Problem description - Repeat every record exactly, but keep images out of the copy.

-.-.-

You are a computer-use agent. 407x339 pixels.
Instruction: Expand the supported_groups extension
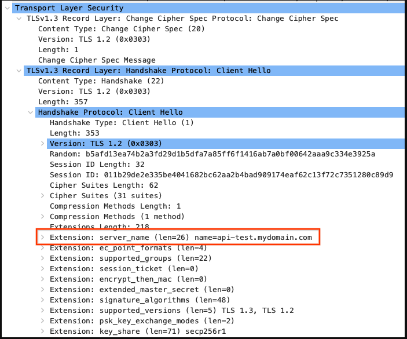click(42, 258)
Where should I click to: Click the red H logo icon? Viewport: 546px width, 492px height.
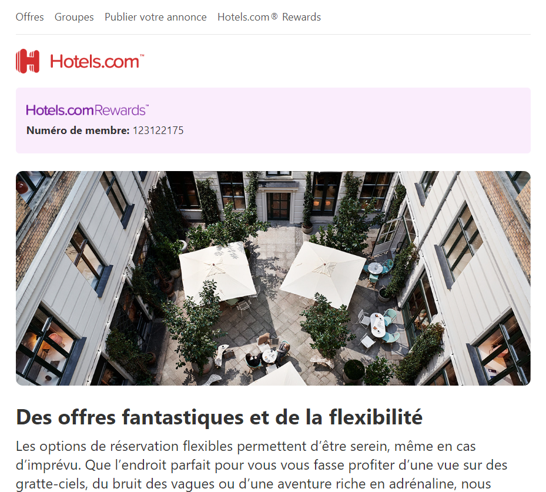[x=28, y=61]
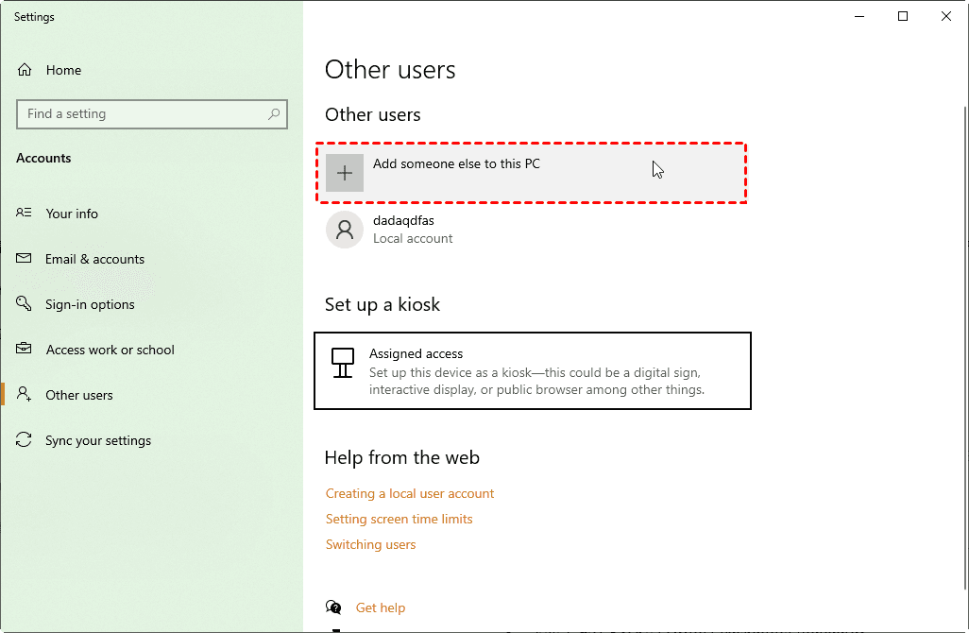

-.-.-

Expected answer -
You are a computer-use agent. 407x339 pixels.
Instruction: Expand the supported_groups extension
click(42, 258)
Where should I click to: Click the red H logo icon? Viewport: 546px width, 492px height.
[x=28, y=61]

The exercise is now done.